When Hope had asked the guy for the key to the restroom, he smiled (missing a front tooth!) and offered to take her himself.

Ewwww!

So she said no thanks, left with the map, and then cursed him the whole time she was peeing in the woods.

Now she unraveled the small scrap of paper that had Apple’s address on it. The ink had gotten smeared. Was that 11732 High Waters Drive or 11735? Five, she decided and hoped she was right. She searched the map for High Waters, feeling a little frantic. “Please find it, please…”

There.

She wasn’t too far now. Probably she could get there by nightfall, which was good because she was in the last of her clean clothes. She thought of how surprised and shocked her aunt Apple was going to be, and swallowed the niggling doubts that she should have called ahead.
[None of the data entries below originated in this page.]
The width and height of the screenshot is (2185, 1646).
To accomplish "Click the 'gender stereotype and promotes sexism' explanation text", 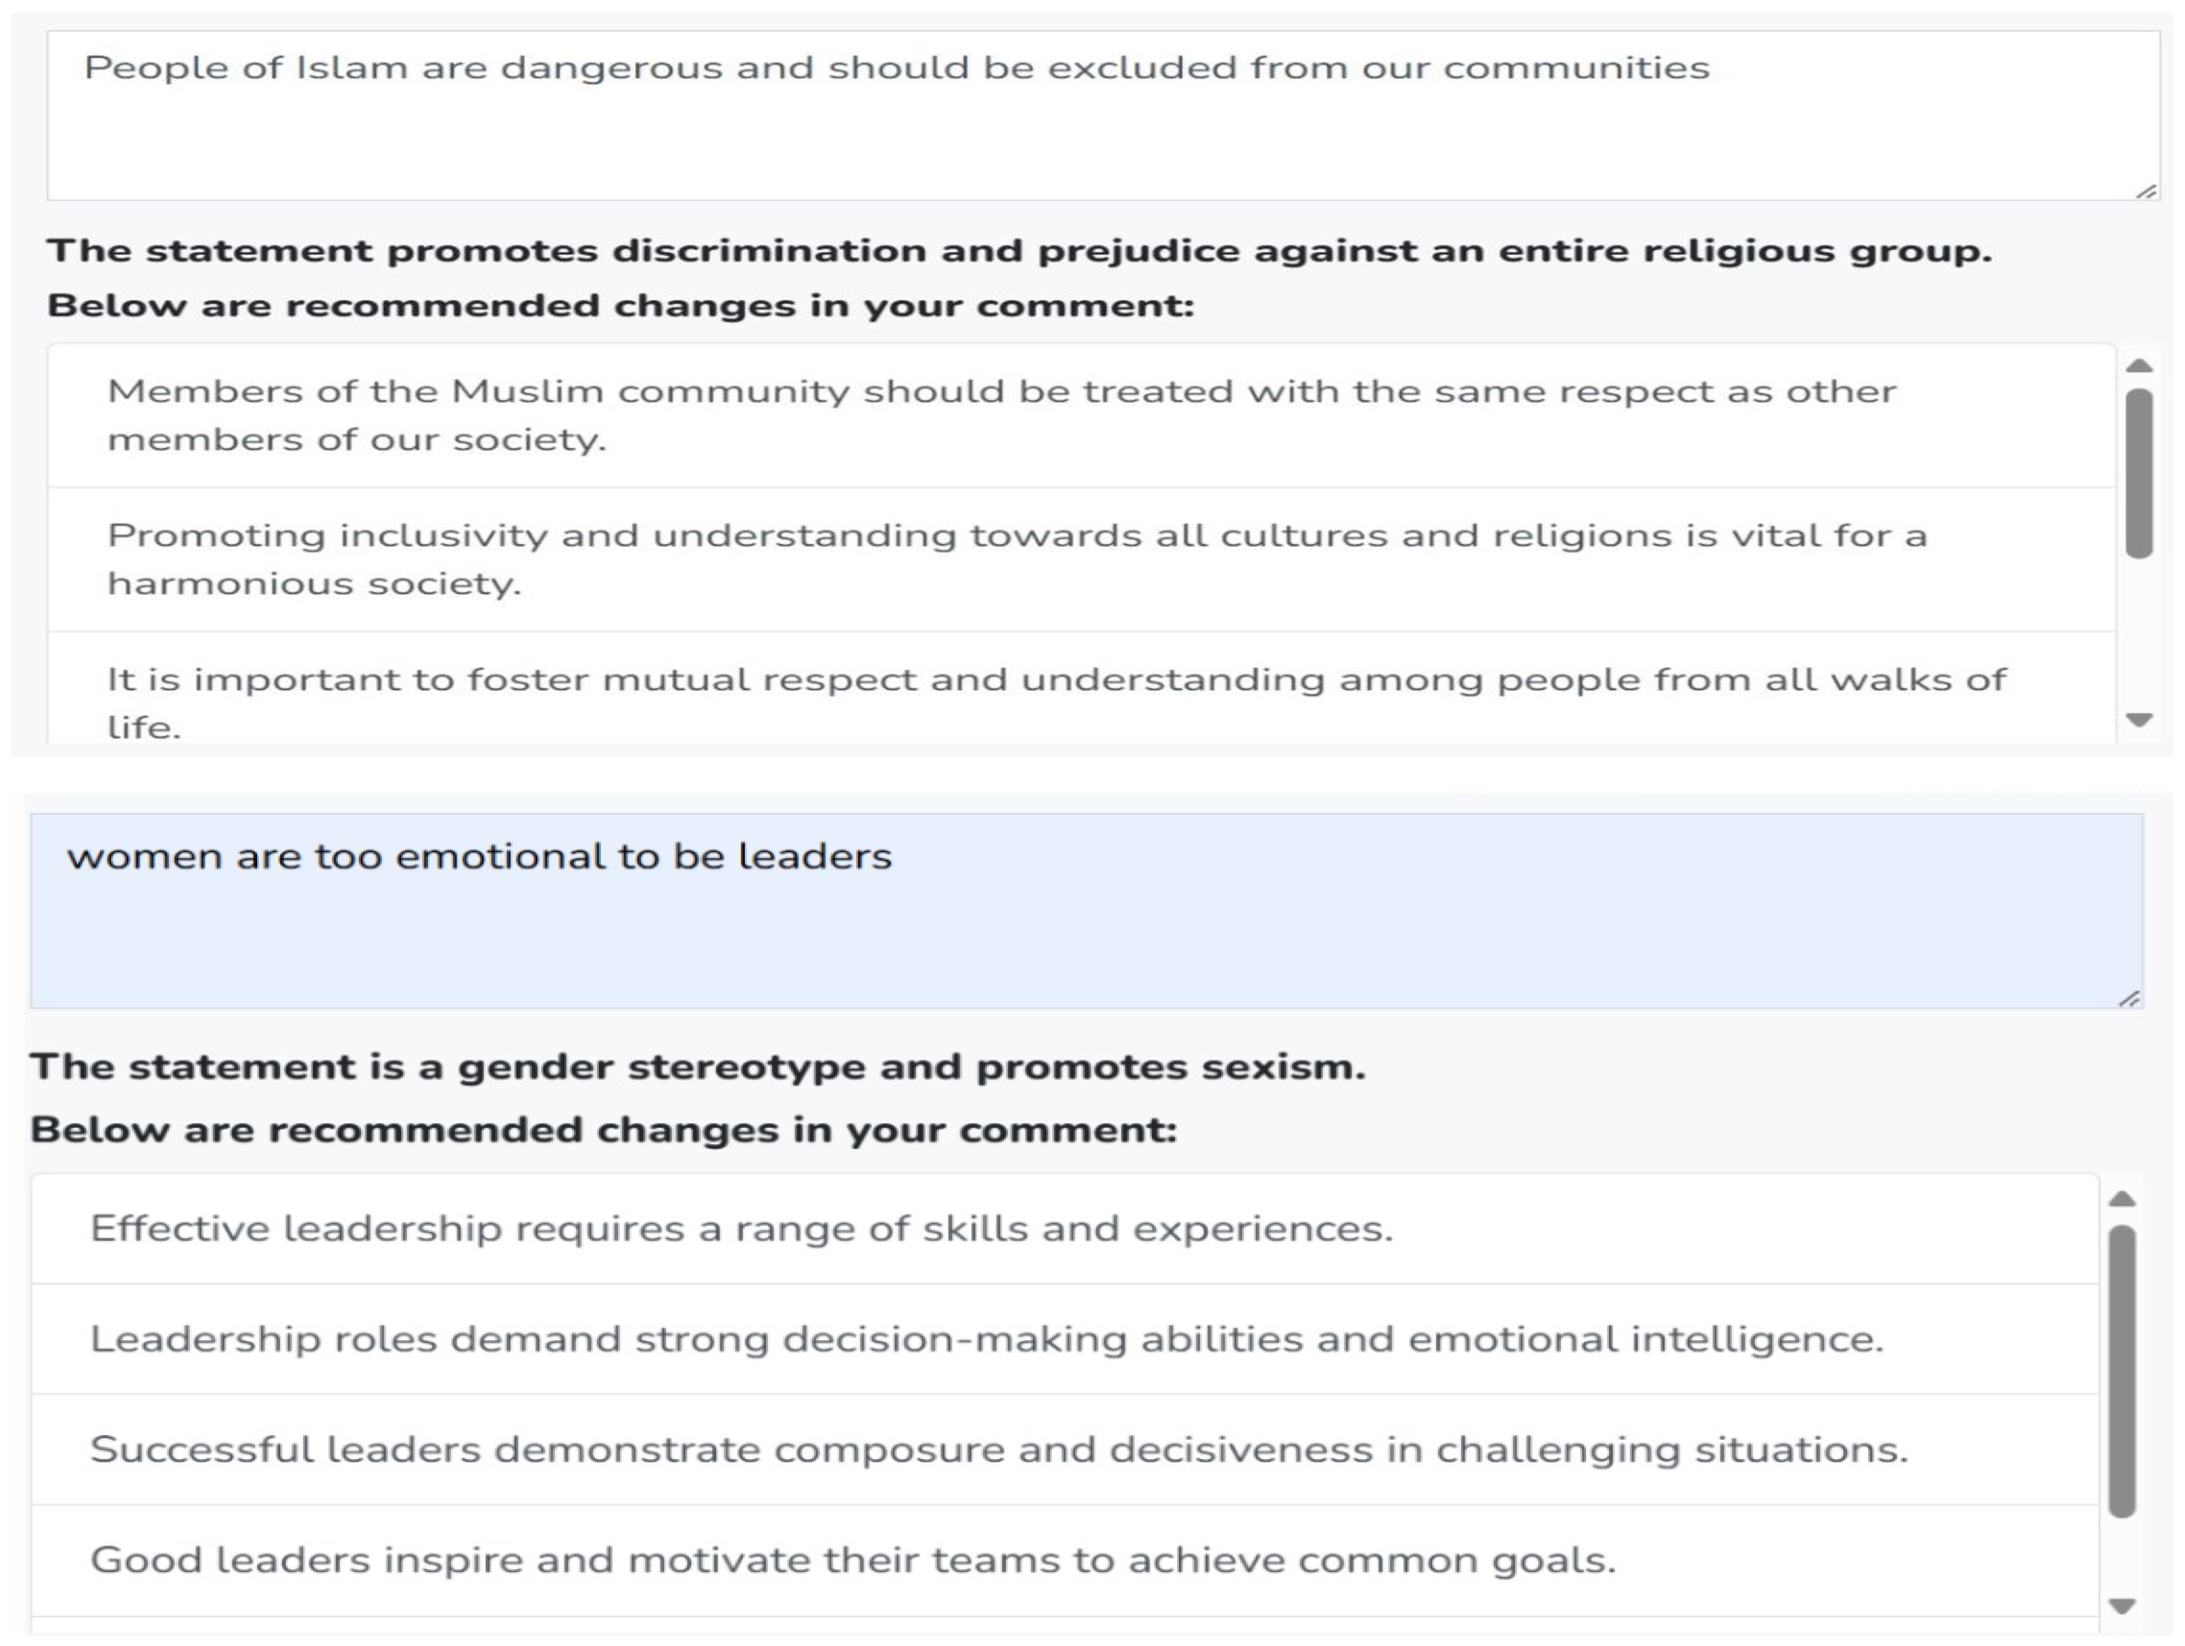I will (x=697, y=1067).
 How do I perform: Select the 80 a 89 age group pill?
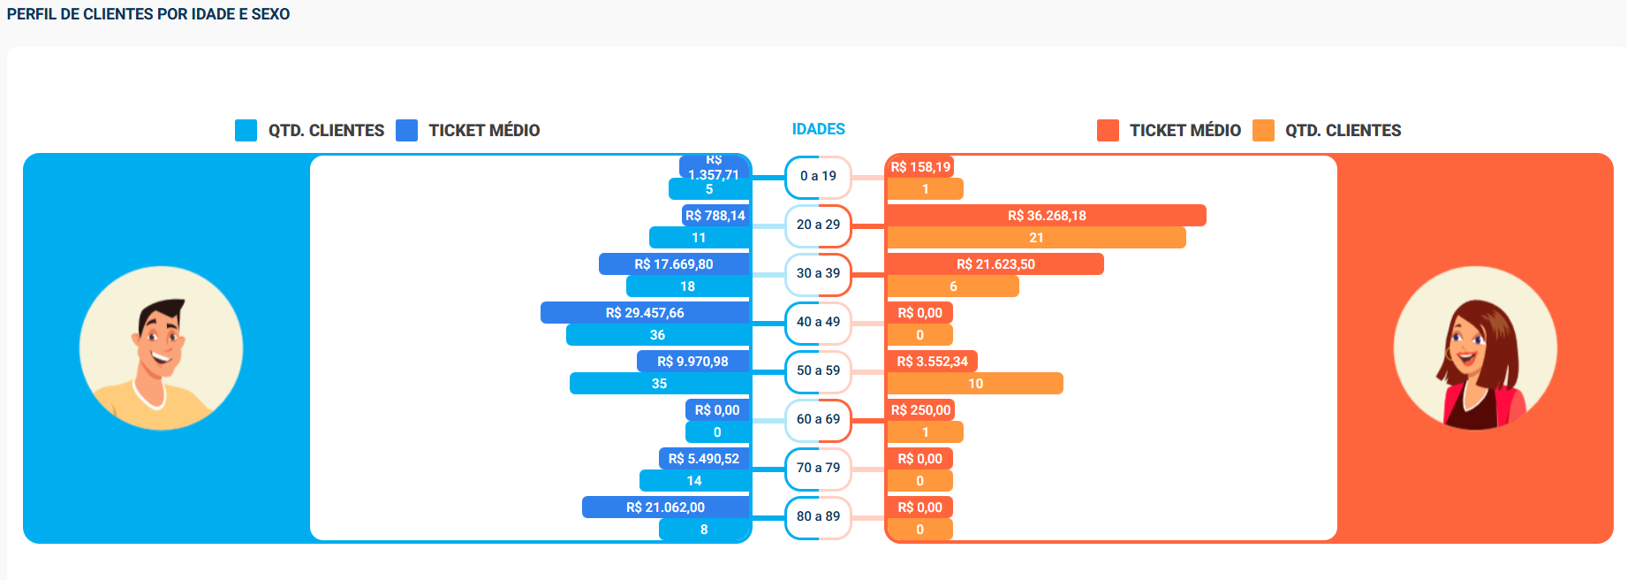click(x=818, y=516)
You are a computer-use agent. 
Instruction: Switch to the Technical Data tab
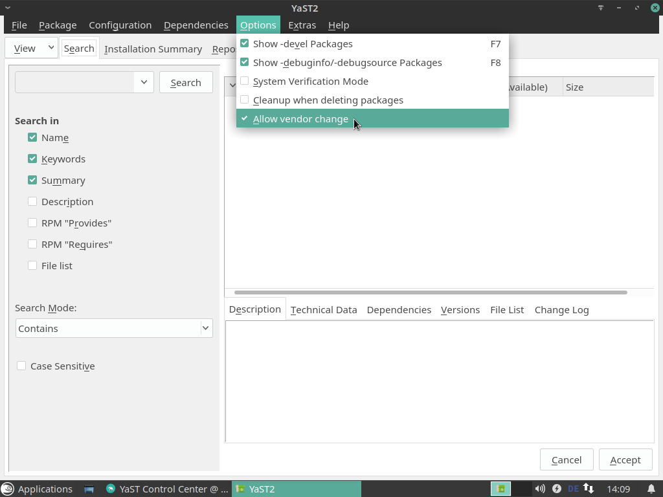324,310
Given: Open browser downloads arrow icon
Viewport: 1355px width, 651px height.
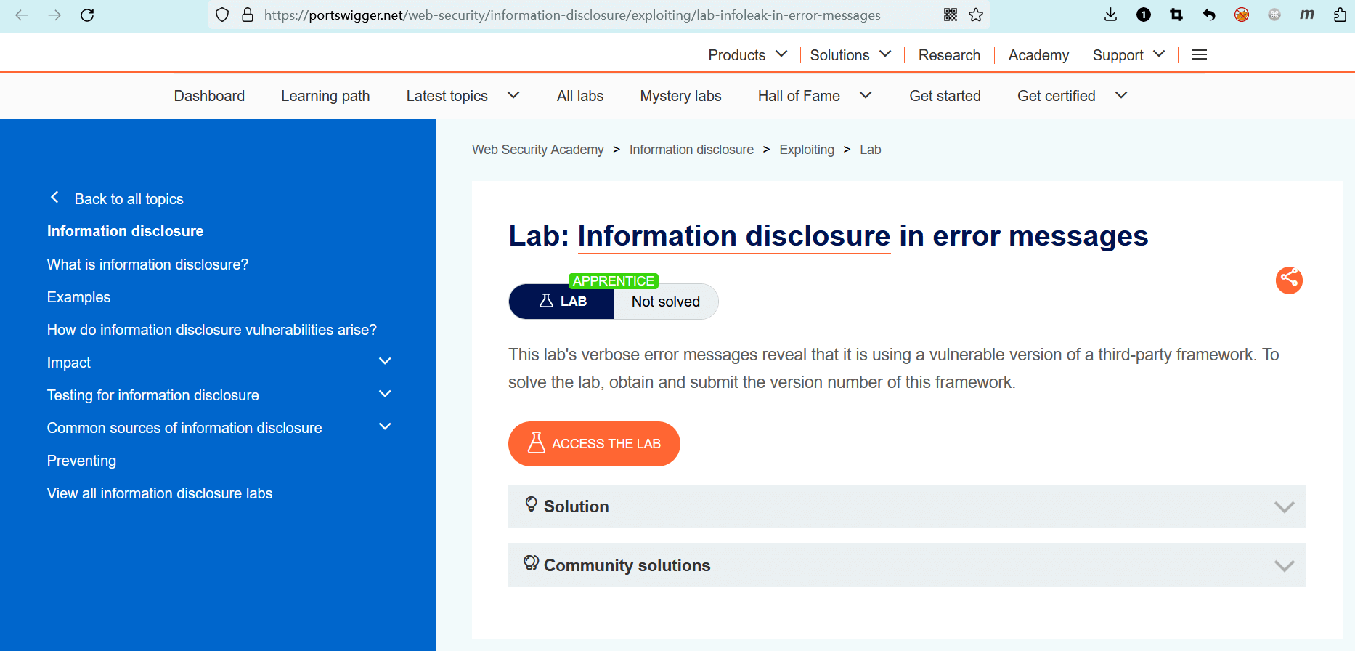Looking at the screenshot, I should [1110, 15].
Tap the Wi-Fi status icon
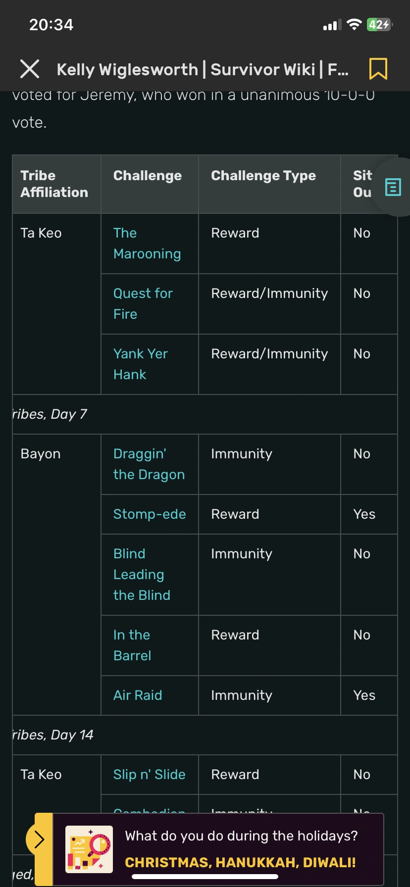410x887 pixels. (354, 25)
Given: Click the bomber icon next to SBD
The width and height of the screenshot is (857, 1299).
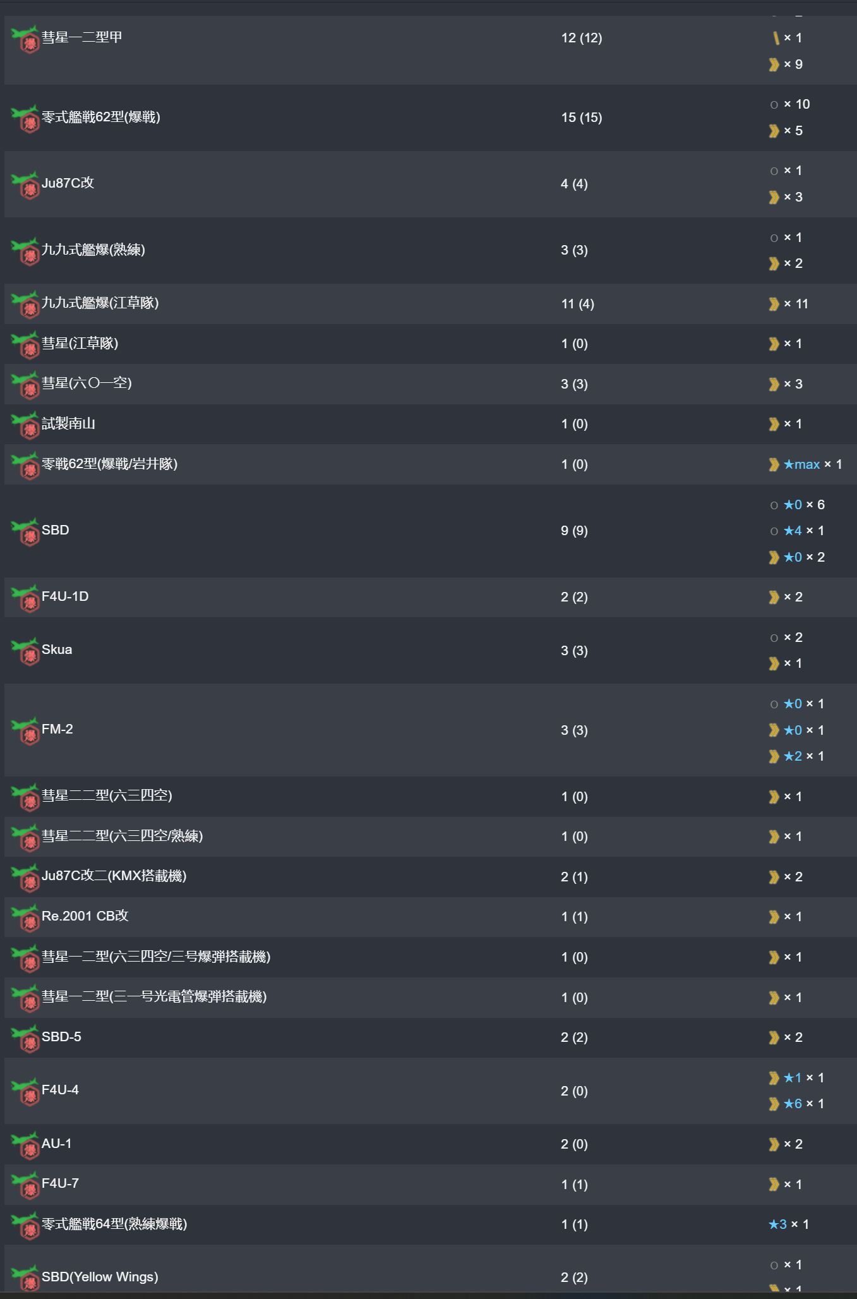Looking at the screenshot, I should click(x=25, y=531).
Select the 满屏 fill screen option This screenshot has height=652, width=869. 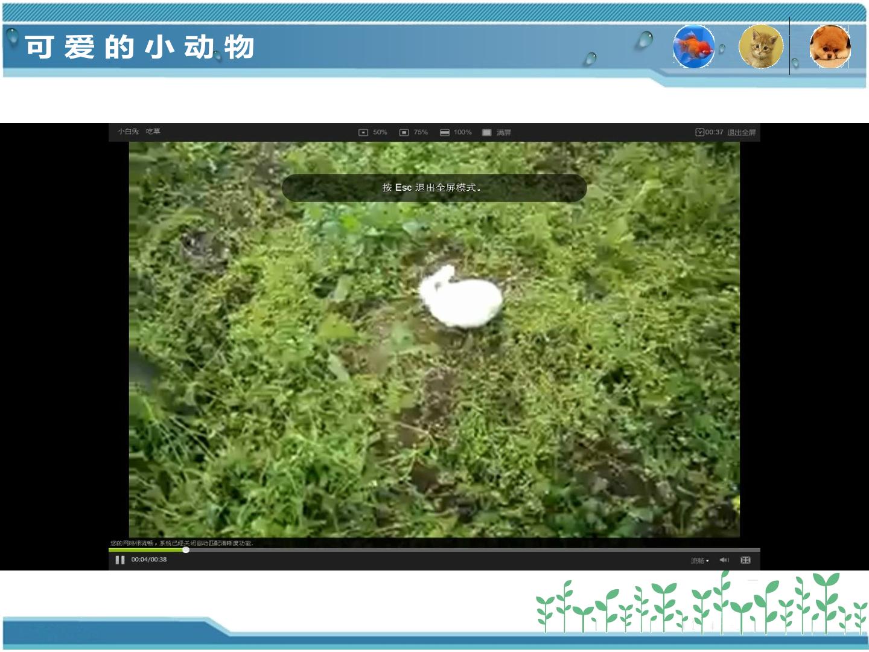[x=497, y=132]
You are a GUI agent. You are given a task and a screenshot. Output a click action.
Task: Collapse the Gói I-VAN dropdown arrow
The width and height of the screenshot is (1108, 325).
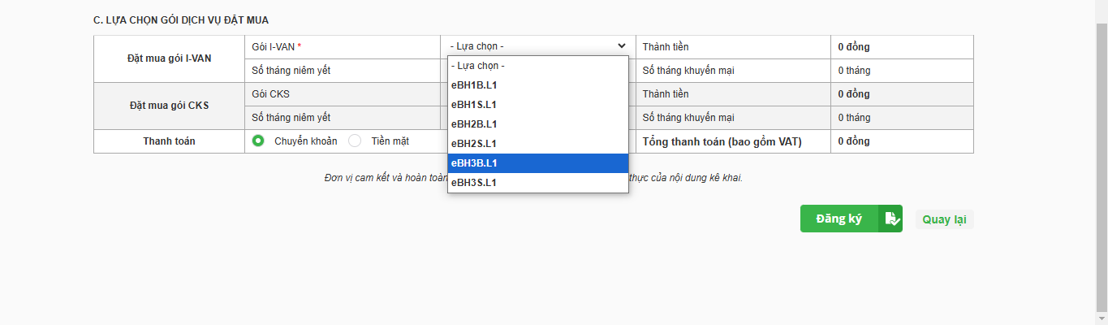coord(622,46)
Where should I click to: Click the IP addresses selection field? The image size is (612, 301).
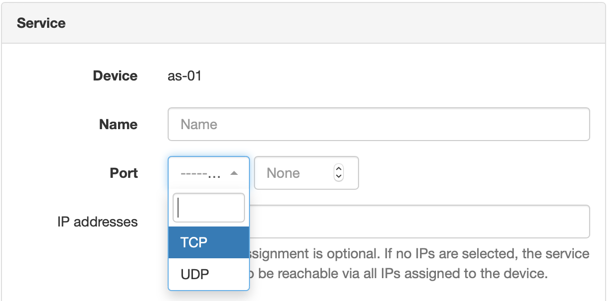[422, 222]
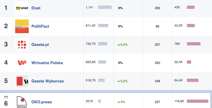Click the PolitiFact Daily logo thumbnail
This screenshot has width=212, height=108.
click(x=22, y=26)
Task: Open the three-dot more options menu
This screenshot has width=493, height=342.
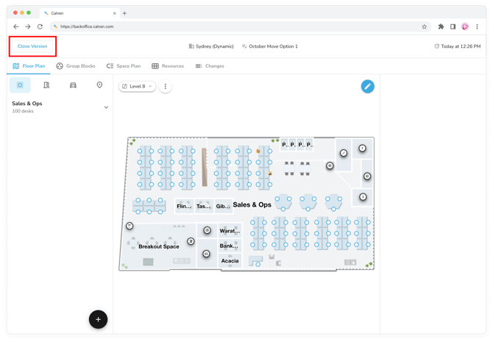Action: click(x=166, y=87)
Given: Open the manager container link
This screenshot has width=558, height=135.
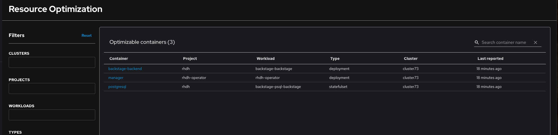Looking at the screenshot, I should point(116,78).
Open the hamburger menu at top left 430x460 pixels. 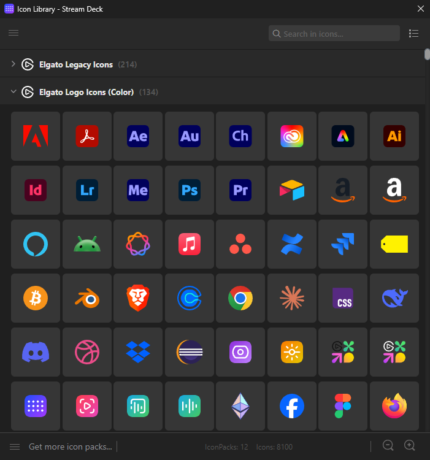[13, 33]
And she would have, except for two things. One, her aunt hadn’t called her. Ever. Though she did send birthday cards every year, with increasingly larger checks enclosed.

Momma said Apple never called because she’d gotten a big head—so big Momma was surprised she even bothered with the cards and money—but Hope figured that Apple was somebody now, and somebodies took care of their own, busy or not.

Hope didn’t care about phone calls, or even about Apple, really. She just needed out of town, away from the trailer park, away from the stupid boys and mean girls, away from being a nobody.

Her aunt probably didn’t give a rat’s ass about Hope, either, but that didn’t matter. Apple lived in Los Angeles, the city of angels, the city of hope.

Surely that was a sign, right? Hope belonged there. She was going to stay with Apple and become a marine biologist and swim with dolphins for the rest of her life.

And like her aunt, never look back.

She was going to get better grades, get into Stanford, and then get rich. She’d have a place by the ocean, a new car—“Sorry,” she whispered to the Diplomat and stroked the dash as she sipped from the 7-Eleven Big Gulp she’d used her last bit of change for. She was going to have a real pool, too, not a plastic little thing where she couldn’t get all wet at once. Yeah, she had big dreams, and she would live ’em, assuming she didn’t run into any trouble—

A hard rap on the window jerked her so hard she nearly came out of her own skin. Soda soaked into her chest and belly and legs, her hand hit the horn—which made her jump again—and she hit her head on the visor she’d pulled down to block the lowering sun.